The matrix-matched calibration was indispensable since a significant difference in signal intensities was observed for the two different plant matrices (root/leaf). Thereby, a reduced slope was obtained for the calibration curve related to the leaf matrix.
Germination and growing of cress
The cress seeds were germinated for 7 days in tap water on a propagator tray. Then, the watering solution was exchanged with drug-containing water. The cress plants were grown for another 8 days whereby water was added on a daily basis to compensate for evaporation. Cress plants were always grown as triplicates for each beta-blocker.
Harvesting, extraction, and analysis of cress
The propagator tray was divided into 4 sections and the plant parts were harvested after day 1, day 2, day 4, and day 8. In the process of harvesting, the roots and leafs of the cress plants were separated. The plant parts were washed twice with ultrapure water, blotted dry, and about 1.5 g roots or leafs (wet weight) were weighed in. An example for this procedure can be seen in Fig. 1.
A total of 3 mL 0.1 M HCl was added to the plant material and the mixture was homogenized with an UltraTurrax (Type TP18/10, Janke&Kunkel IKA-Labortechnik, Staufen, Germany). The slurry was centrifuged at 4000 rpm for 8 min and the supernatant was filtered with 0.45 μm Rotilabo® nylon syringe filters (Roth, Karlsruhe, Germany) into 1.5-mL HPLC glass vials (VWR, Vienna, Austria) and the samples were stored at − 80 °C until analysis.

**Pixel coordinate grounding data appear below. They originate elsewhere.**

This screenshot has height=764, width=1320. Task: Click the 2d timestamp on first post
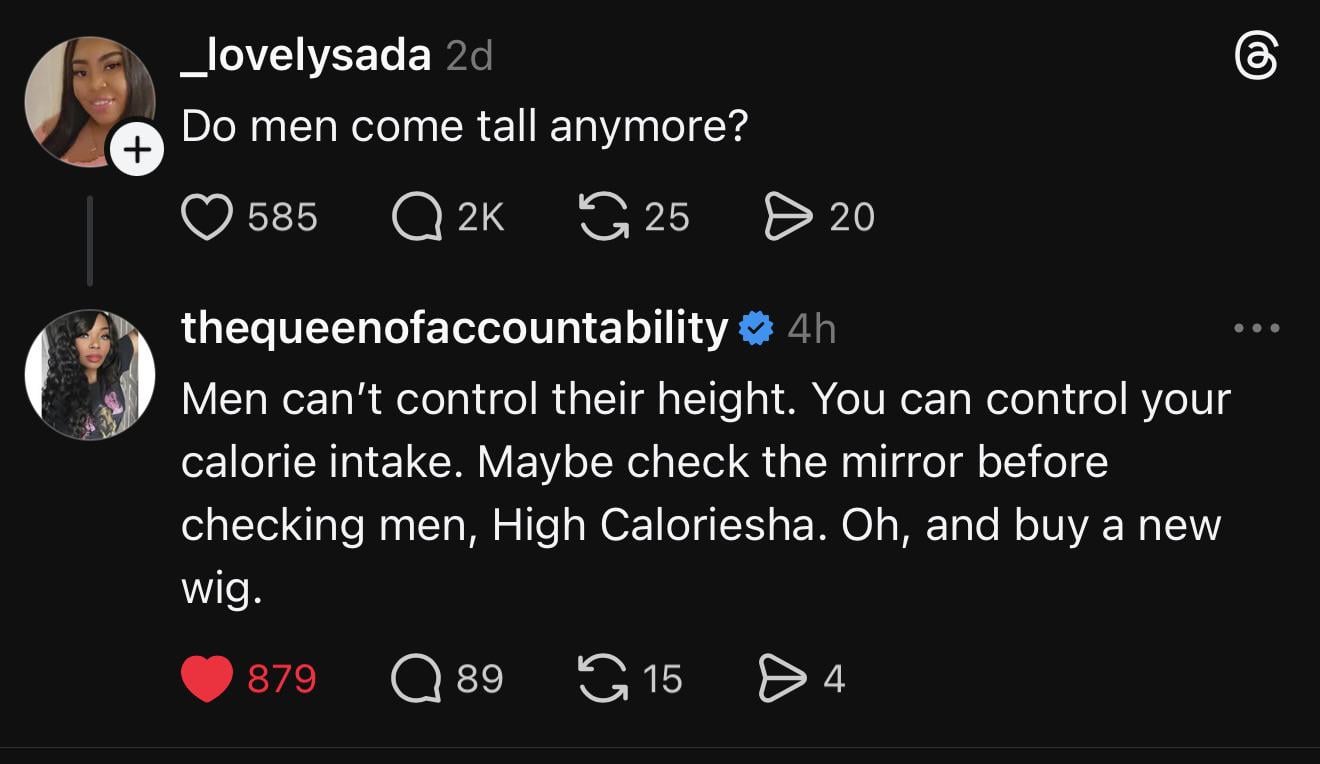[469, 57]
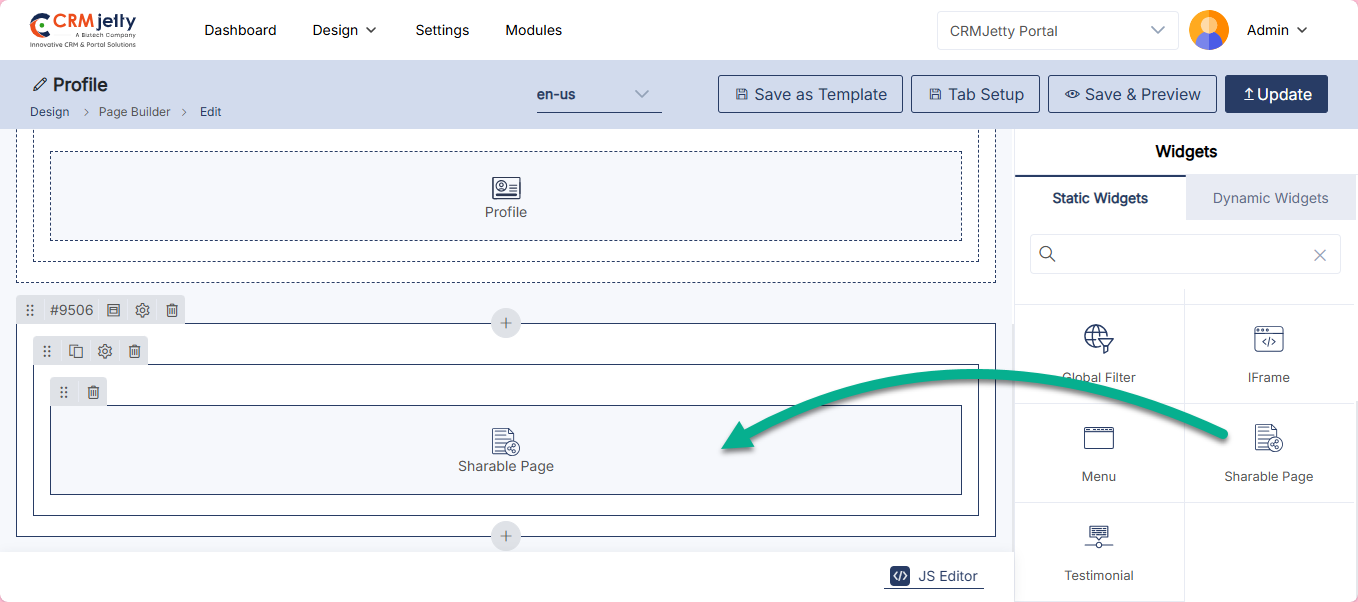The width and height of the screenshot is (1358, 602).
Task: Open the JS Editor link
Action: (x=934, y=576)
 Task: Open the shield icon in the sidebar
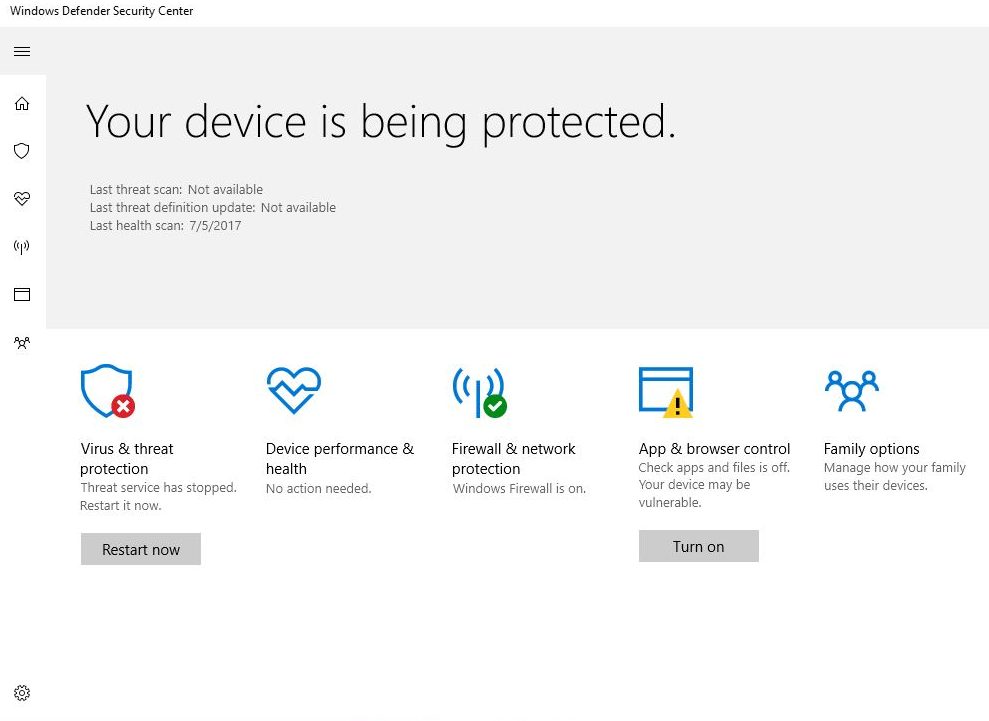pos(22,151)
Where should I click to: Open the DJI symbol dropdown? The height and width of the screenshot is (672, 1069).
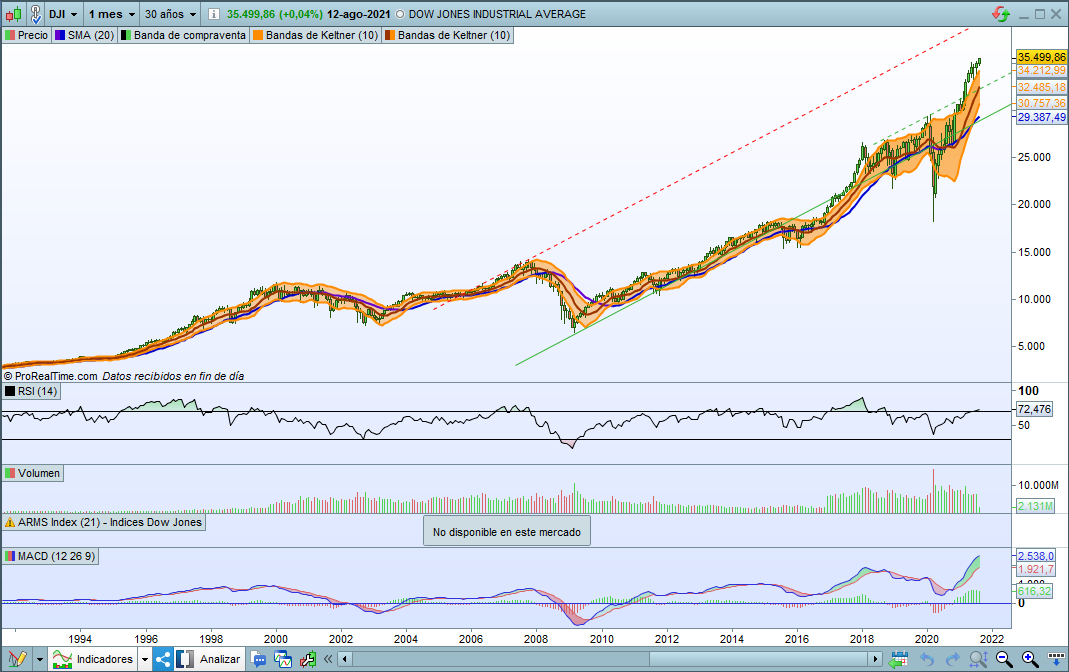[62, 14]
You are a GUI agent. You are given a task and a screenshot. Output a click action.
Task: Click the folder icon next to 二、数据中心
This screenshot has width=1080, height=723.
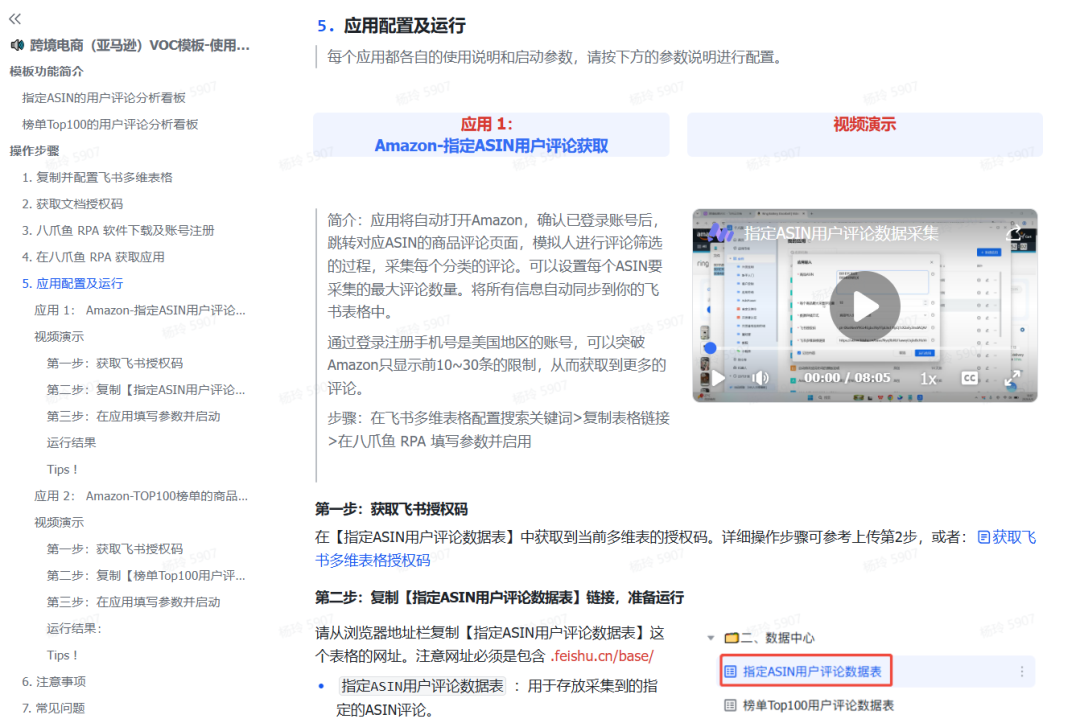point(731,638)
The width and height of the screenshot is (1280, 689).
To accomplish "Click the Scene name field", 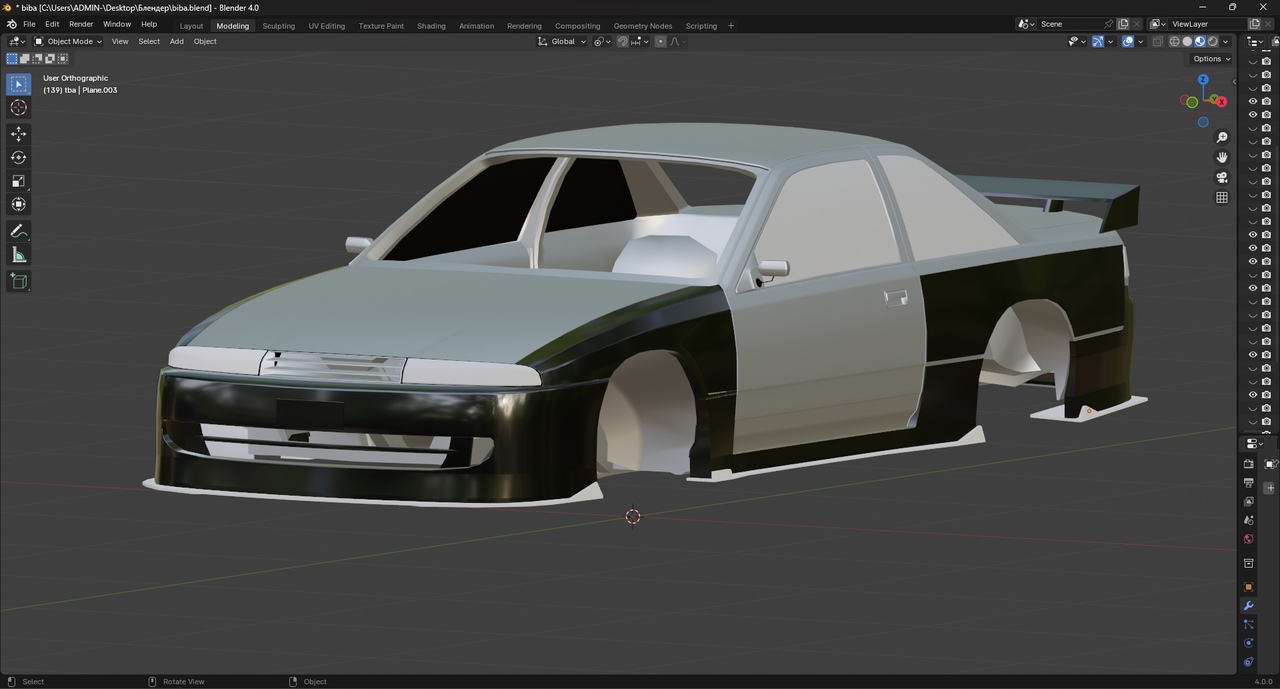I will [x=1068, y=24].
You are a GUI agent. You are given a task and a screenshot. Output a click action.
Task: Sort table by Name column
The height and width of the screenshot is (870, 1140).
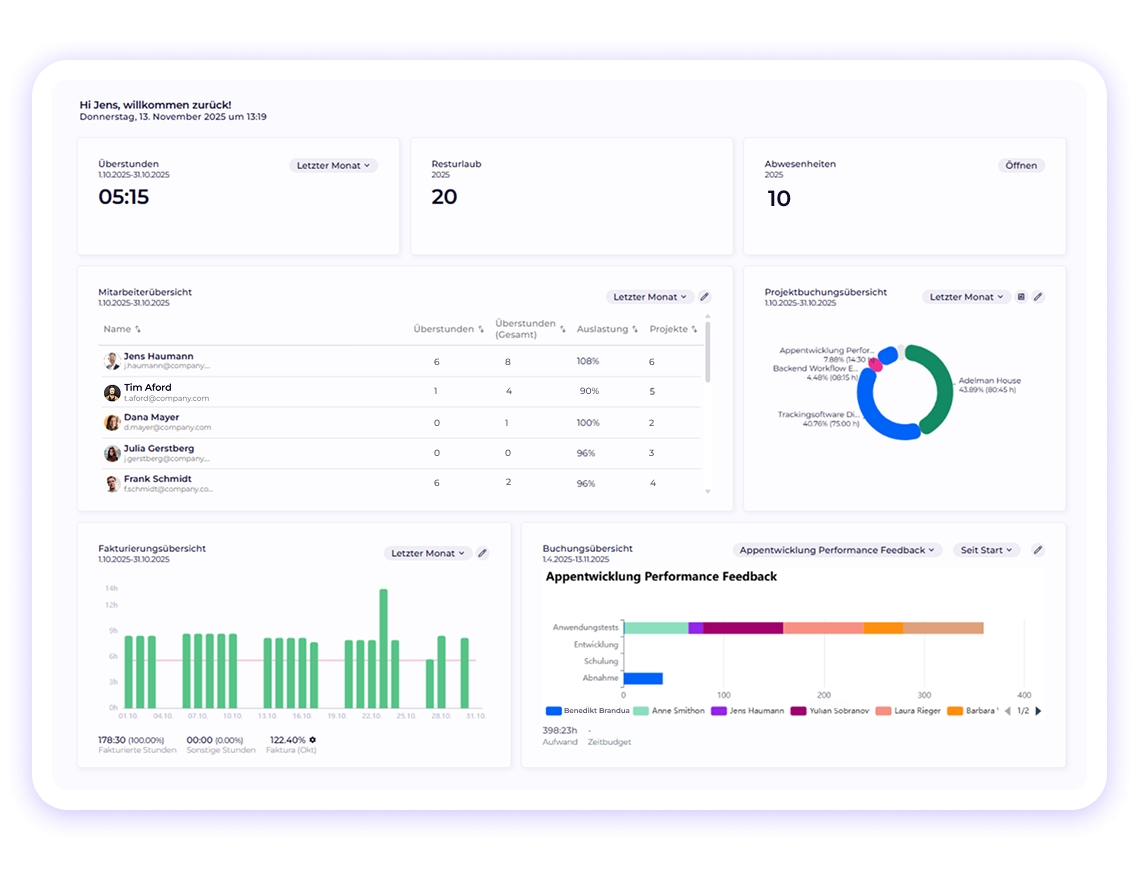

Data recording and evaluation
For data, recordings of Agilent MassHunter Workstation LC/MS Data Acquisition for 6400 Series Triple Quadrupole (Version 10.0 SR1) and Agilent MassHunter Optimizer (Version 10.0 SR1) were used. Quantitative analysis was done using Agilent MassHunter Quantitative Analysis for QQQ (Version 10.1).
For qualitative data evaluation, Agilent MassHunter Qualitative Analysis B.07.00 was used.